“If Beijing does not engage with the Dalai Lama now, it will only serve to strengthen those who advocate extreme views,” he said of China‘s angry tirade since protests erupted across Tibet in March.
“Public vilification of the Dalai Lama will not help defuse the situation.”
Negroponte said China would not achieve stability in the Himalayan region under its rule unless it resolves long-standing grievances and is able to work with the Buddhist leader.
‘Outreach and dialogue’
Beijing has accused the Dalai Lama of inciting the March 14 riots in the Tibetan capital, Lhasa, and the ensuing unrest in other ethnic Tibetan areas, saying it was part of a bid for Tibetan independence and to ruin the upcoming Olympic Games.
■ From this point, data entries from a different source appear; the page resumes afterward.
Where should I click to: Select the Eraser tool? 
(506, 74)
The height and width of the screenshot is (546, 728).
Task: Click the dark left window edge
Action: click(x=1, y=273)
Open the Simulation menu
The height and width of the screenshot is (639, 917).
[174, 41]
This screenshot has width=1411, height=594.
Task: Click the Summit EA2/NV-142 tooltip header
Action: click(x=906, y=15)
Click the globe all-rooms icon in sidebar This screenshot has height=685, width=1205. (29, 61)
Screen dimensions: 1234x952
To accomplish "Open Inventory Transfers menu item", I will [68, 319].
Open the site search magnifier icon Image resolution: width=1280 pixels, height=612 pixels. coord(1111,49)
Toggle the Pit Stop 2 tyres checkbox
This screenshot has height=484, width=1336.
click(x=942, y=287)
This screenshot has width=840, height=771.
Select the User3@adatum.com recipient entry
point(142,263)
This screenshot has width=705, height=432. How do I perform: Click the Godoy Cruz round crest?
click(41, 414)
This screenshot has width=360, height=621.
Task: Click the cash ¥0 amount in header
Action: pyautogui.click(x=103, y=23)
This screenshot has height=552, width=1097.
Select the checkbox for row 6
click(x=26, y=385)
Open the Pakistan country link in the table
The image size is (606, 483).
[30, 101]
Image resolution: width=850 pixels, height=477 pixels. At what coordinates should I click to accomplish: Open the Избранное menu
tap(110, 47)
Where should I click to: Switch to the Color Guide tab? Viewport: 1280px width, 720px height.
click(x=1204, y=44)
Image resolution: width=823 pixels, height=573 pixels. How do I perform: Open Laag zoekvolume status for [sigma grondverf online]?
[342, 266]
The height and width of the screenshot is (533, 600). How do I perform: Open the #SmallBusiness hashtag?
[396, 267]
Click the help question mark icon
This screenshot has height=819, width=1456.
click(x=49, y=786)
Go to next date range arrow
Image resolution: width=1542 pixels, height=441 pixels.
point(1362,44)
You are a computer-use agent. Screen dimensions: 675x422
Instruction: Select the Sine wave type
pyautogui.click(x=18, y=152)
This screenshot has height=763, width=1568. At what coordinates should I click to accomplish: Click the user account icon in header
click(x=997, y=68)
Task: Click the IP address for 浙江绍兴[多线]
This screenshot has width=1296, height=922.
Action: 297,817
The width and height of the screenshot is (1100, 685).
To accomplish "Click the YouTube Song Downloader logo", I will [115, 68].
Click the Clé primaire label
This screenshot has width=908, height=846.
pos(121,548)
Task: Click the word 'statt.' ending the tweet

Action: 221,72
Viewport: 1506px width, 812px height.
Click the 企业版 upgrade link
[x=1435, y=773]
The Dalai Lama has denied that he orchestrated the unrest, and said he wants autonomy for Tibet and not an independent state.
The US has been trying to persuade China to talk to the Dalai Lama and for diplomats and other observers to be allowed into Tibet.
The lack of access has been a cause for concern because China has reportedly detained some 4,000 people and “reports of mistreatment of detainees are numerous”, Negroponte told the Senate Foreign Relations Committee.
Noting China‘s “minimal” response to the suggestions, he said it was a US priority to establish a permanent diplomatic presence in Lhasa.
Negroponte said while the US was against any boycott of the Beijing Olympics it was deeply troubled by reports of bloodshed and arrests Tibet.
He acknowledged that the widespread calls for a boycott reflected real concerns with China‘s human rights record.
George Bush, the US president, has said he will use his presence at the games in August to raise human rights issues directly with Chinese leaders.
Senior US legislators have urged Bush to skip the ceremonies.
Gordon Brown, the British prime minister, and Angela Merkel, the German Chancellor, have both said they will not attend the Olympic opening ceremonies.